Secondo la Cassazione, “Ne consegue che, nell’ipotesi di cui all’art. 9-bis, non essendo necessaria alcuna attività di liquidazione, ai sensi del D.P.R. n. 600 del 1973, art. 36-bis, in ordine alla determinazione del quantum, esattamente indicato nell’importo specificato nella dichiarazione integrativa presentata ai sensi del comma 3, oltre agli interessi, il condono è condizionato dall’integrale e tempestivo pagamento di quanto dovuto ed il pagamento rateale determina la definizione della lite pendente solo se tale condizione venga rispettata, essendo insufficiente il pagamento della sola prima rata cui non segua l’esatto adempimento delle successive…”.

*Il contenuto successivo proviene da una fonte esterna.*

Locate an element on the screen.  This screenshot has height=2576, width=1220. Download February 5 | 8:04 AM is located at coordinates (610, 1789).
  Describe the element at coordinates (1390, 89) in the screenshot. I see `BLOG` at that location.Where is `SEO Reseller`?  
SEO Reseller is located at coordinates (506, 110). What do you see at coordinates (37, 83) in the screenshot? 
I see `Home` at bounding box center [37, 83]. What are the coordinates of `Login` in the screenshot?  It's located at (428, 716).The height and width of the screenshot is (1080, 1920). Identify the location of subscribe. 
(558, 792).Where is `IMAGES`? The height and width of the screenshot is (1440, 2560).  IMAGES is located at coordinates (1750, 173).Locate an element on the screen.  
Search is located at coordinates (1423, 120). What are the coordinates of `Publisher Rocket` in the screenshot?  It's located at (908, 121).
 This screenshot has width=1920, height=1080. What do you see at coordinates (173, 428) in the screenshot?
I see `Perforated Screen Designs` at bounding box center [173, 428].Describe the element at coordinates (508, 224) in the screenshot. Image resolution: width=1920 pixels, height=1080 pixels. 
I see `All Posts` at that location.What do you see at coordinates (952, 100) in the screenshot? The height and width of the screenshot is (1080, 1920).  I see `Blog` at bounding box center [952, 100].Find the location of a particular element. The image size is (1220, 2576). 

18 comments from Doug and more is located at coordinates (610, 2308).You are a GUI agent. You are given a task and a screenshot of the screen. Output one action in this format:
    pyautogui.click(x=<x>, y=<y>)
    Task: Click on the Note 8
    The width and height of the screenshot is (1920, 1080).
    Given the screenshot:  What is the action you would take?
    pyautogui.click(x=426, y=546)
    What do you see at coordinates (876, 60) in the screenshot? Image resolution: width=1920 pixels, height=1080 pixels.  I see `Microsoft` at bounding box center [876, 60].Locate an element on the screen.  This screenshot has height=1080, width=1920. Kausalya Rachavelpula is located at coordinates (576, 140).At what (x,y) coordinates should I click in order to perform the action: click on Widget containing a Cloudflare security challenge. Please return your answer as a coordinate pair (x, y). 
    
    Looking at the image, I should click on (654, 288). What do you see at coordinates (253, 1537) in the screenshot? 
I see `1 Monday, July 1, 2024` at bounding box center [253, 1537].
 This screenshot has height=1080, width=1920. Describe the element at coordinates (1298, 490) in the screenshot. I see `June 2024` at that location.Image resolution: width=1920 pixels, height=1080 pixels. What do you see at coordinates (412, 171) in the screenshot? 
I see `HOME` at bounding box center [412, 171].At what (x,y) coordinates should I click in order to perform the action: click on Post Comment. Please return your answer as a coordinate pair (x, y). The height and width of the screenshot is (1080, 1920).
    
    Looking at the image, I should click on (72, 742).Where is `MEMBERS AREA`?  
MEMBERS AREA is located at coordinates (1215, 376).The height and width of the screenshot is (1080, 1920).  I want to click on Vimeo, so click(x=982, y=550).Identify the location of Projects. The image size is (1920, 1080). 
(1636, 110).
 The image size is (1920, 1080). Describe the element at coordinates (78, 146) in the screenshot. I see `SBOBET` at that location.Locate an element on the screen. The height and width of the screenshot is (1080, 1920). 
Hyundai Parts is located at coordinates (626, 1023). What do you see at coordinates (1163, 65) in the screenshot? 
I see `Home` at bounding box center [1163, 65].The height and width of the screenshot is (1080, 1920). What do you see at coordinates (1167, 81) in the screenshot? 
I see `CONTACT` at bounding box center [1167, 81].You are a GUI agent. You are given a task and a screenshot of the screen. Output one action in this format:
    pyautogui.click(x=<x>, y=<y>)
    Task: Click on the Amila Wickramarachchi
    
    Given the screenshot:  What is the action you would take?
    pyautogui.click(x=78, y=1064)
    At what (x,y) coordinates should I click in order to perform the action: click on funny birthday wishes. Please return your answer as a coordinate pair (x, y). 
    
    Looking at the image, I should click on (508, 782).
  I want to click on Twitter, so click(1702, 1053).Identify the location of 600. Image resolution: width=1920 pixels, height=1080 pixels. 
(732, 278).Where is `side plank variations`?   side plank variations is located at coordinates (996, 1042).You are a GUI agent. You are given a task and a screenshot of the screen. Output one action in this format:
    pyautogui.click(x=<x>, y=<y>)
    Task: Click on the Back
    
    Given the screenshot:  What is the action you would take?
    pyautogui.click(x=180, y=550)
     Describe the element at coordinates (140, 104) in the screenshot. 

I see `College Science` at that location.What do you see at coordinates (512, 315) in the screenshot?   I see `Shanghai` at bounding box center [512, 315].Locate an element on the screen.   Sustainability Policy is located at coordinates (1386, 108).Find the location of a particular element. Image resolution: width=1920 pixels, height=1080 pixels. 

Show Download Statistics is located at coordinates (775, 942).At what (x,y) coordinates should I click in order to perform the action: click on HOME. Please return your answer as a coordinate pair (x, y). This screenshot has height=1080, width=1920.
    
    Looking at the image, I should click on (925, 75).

Infine, la Suprema Corte evidenzia che la disciplina di cui agli artt. 8, 9, 15 e 16 della L. n.289/02, nella parte in cui tali disposizioni statuiscono l’efficacia delle ipotesi di condono “premiale” da essi previste, ancorché le rate successive alla prima non siano integralmente e tempestivamente versate, non può essere oggetto di applicazione analogica, data la natura eccezionale delle disposizioni in materia di condono (vedi Cass. n. 19546 del 2011; n. 21364 del 2012; n. 25238 del 2013).
Sulla base di tali considerazioni la Corte di Cassazione ha accolto il ricorso, cassando la pronuncia di appello e, non ritenendo necessari ulteriori accertamenti di fatto, decidendo la causa nel merito ai sensi dell’art.384 comma 2 c.p.c., con il rigetto del ricorso originario della contribuente.